First of all, if the government really cared about the environment they wouldn't have done everything possible to destroy the compact and fuel efficient car market in the first place. They wouldn't have spent decades dismantling our rail infrastructure, leaving us as the only nation in the world with no practical alternative to air and car transport. If they cared one tiny bit about the environment or carbon emissions they wouldn't completely ignore bicycle infrastructure and would scale back the manic obsession with road-building (1 person biking is probably worth 10 people switching to EVs for climate). They would be pushing nuclear and incentivizing telecommuting. I think all of those things by themselves could have a bigger impact on the climate that switching to electric vehicles. But all of those things require real changes to be made to the grift. America cannot innovate anymore. In 2022, we can't do anything besides what we already doing. Electric cars are the perfect thing because they slot in without really changing anything. It took a while to get the legacy car companies onboard but now that we have established a proper corruption/fascism framework between the auto industry and government incentives and all the correct people can get rich, the script is already written and we will have electric cars and like them.

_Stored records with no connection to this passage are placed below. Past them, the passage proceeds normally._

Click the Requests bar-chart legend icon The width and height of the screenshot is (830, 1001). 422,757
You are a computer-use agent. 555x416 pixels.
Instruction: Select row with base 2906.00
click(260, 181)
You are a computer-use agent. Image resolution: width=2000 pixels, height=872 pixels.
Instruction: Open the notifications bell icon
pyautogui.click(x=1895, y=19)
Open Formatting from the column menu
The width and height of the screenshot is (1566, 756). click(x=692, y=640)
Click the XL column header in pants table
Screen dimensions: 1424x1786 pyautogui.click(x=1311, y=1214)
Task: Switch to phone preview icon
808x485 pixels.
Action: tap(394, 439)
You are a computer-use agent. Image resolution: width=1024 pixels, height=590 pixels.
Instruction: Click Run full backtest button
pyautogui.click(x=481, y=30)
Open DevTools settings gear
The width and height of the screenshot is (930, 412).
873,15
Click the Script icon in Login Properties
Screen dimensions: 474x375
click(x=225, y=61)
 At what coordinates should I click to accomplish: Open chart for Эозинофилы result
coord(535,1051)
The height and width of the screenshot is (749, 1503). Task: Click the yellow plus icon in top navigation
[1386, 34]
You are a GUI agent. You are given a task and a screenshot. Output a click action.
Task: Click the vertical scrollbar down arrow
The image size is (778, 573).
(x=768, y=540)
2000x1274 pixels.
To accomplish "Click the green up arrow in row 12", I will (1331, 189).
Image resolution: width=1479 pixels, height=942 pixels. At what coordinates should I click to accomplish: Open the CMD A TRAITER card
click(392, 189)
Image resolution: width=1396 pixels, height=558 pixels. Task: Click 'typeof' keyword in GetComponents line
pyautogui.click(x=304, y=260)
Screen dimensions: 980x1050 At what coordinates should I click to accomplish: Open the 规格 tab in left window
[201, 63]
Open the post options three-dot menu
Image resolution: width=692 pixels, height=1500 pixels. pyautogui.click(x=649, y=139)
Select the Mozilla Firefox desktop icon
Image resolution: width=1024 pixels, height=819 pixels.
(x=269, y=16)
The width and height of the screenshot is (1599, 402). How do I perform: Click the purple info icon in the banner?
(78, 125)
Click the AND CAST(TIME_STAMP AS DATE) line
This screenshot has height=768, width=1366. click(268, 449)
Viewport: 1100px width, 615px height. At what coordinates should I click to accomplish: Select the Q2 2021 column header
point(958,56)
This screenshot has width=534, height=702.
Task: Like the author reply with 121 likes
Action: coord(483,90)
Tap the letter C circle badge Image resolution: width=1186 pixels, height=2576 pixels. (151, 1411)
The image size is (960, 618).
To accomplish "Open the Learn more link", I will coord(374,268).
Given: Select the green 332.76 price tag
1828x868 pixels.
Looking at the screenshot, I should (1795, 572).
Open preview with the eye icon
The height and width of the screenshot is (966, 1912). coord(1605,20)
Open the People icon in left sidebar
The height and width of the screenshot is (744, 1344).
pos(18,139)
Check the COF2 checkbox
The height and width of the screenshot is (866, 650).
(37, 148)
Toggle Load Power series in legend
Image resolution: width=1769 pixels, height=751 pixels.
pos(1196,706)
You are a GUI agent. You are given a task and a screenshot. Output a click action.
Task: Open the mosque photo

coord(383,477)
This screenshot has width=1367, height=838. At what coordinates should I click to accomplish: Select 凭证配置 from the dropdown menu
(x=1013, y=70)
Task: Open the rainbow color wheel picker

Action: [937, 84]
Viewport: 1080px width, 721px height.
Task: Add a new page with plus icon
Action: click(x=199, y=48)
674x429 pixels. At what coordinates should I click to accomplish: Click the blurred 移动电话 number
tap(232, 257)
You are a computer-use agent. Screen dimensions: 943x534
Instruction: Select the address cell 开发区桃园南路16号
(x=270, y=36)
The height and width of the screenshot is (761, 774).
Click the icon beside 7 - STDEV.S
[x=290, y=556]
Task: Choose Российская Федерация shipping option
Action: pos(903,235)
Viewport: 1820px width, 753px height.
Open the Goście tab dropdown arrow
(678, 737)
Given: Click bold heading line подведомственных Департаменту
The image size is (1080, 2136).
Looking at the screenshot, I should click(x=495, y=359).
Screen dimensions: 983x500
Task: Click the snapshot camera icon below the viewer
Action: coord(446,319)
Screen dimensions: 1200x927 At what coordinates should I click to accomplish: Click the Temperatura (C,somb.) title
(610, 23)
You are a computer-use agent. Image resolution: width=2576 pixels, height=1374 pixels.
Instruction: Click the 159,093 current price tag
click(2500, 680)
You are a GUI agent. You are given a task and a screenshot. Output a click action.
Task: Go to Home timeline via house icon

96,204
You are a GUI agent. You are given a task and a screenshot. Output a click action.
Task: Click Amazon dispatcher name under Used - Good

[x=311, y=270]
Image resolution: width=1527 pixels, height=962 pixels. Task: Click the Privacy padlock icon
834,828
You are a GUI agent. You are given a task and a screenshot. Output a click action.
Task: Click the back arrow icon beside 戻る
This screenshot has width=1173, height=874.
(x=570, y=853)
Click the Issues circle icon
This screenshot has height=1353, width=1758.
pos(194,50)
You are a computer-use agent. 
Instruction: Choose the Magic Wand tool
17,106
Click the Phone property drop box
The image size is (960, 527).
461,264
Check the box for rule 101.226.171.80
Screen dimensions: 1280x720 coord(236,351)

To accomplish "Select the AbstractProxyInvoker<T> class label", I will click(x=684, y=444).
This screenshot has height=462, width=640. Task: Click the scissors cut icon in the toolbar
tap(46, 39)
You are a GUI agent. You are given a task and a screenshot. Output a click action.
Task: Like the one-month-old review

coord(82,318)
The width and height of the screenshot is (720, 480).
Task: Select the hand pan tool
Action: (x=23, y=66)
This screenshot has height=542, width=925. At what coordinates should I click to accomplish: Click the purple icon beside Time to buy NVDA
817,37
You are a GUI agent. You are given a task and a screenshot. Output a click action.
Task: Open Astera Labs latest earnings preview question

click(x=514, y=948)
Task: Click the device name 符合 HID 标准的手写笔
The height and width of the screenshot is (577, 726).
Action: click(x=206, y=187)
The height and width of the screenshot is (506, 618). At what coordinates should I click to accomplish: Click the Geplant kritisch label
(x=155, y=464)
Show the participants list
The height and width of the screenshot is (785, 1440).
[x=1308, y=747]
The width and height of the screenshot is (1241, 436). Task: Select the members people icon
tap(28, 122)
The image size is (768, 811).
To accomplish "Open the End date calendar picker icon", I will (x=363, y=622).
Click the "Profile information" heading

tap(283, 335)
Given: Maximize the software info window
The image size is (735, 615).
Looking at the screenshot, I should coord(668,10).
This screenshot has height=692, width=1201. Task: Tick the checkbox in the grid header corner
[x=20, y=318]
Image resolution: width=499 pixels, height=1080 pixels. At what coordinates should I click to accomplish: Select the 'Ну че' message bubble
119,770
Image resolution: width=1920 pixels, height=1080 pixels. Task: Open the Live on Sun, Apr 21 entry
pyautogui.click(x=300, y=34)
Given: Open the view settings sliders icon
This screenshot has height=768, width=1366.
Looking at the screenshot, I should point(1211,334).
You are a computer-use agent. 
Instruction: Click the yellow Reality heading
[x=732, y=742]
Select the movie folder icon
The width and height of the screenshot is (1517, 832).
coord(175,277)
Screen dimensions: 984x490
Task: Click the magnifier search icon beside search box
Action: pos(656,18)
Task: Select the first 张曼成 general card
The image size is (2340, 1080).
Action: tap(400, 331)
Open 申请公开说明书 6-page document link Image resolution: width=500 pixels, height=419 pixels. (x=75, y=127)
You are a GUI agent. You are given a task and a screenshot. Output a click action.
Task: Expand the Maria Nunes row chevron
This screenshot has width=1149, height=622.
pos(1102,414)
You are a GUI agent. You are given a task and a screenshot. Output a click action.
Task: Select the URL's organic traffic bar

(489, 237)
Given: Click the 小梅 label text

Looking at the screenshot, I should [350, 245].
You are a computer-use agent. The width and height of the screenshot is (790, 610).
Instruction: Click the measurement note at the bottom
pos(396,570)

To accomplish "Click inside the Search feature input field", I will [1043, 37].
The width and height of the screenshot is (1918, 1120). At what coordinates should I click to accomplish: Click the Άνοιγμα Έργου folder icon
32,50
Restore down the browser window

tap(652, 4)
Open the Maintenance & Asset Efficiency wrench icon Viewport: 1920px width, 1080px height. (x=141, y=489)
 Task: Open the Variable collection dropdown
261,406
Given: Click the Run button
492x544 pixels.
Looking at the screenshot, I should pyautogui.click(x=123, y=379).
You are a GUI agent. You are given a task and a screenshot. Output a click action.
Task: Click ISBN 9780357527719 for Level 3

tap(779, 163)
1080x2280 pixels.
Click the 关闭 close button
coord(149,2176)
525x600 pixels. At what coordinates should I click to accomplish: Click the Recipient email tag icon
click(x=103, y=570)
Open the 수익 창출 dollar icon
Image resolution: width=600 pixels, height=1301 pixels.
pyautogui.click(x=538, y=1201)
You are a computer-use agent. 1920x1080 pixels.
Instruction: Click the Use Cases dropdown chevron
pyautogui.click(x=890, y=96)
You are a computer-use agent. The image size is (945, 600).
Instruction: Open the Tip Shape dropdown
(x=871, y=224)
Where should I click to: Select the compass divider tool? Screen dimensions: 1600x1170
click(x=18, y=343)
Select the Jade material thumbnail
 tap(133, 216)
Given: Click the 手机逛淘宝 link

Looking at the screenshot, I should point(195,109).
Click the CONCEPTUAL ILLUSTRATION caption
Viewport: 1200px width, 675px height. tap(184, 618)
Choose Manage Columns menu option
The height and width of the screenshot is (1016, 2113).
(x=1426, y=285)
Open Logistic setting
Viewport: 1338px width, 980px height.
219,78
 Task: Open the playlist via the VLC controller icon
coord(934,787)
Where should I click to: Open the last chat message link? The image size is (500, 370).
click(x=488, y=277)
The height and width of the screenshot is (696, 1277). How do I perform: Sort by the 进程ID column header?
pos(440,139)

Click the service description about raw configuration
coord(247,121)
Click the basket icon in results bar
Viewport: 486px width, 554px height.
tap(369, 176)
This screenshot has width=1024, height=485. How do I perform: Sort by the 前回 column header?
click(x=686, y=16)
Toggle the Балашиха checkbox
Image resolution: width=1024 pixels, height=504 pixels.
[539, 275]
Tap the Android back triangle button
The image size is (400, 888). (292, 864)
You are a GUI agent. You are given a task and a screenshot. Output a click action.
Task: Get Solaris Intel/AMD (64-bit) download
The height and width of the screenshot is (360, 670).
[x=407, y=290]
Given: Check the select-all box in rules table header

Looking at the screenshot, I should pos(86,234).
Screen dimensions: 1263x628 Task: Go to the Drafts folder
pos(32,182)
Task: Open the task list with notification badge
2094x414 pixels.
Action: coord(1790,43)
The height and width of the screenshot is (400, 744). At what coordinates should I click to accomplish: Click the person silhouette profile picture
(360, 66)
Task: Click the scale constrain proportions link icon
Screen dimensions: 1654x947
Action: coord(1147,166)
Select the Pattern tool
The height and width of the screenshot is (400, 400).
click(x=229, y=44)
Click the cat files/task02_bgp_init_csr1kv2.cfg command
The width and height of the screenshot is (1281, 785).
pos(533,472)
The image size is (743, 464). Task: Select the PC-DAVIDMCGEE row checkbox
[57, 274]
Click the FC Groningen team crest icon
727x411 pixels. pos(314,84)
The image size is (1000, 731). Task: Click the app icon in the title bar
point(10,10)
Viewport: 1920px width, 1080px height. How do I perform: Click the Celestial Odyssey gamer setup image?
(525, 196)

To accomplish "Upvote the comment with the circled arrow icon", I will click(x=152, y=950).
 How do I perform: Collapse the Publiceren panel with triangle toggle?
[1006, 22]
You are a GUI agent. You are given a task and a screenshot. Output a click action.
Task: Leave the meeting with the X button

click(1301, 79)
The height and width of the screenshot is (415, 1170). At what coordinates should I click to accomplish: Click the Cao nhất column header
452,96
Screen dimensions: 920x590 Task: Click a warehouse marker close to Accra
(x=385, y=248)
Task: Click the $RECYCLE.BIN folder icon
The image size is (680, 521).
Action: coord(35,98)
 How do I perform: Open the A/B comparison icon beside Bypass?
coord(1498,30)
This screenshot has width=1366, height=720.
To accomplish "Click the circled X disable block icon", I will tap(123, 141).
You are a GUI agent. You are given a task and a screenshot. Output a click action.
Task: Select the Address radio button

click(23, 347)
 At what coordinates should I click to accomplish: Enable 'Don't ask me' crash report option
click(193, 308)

Due to demand elasticity, switching to electric cars will inevitably INCREASE driving if driving electric cars is really cheaper, and with the marginal improvement of an electric vehicle over ICE vehicles being so small to start with, EVs might make no difference at all. Which is a perfect way to appear serious while keeping the grift moving. It's something that can be done as smoke and mirrors to avoid making real changes, in a way that can be done without ticking off industrial donors or rocking the boat all that much.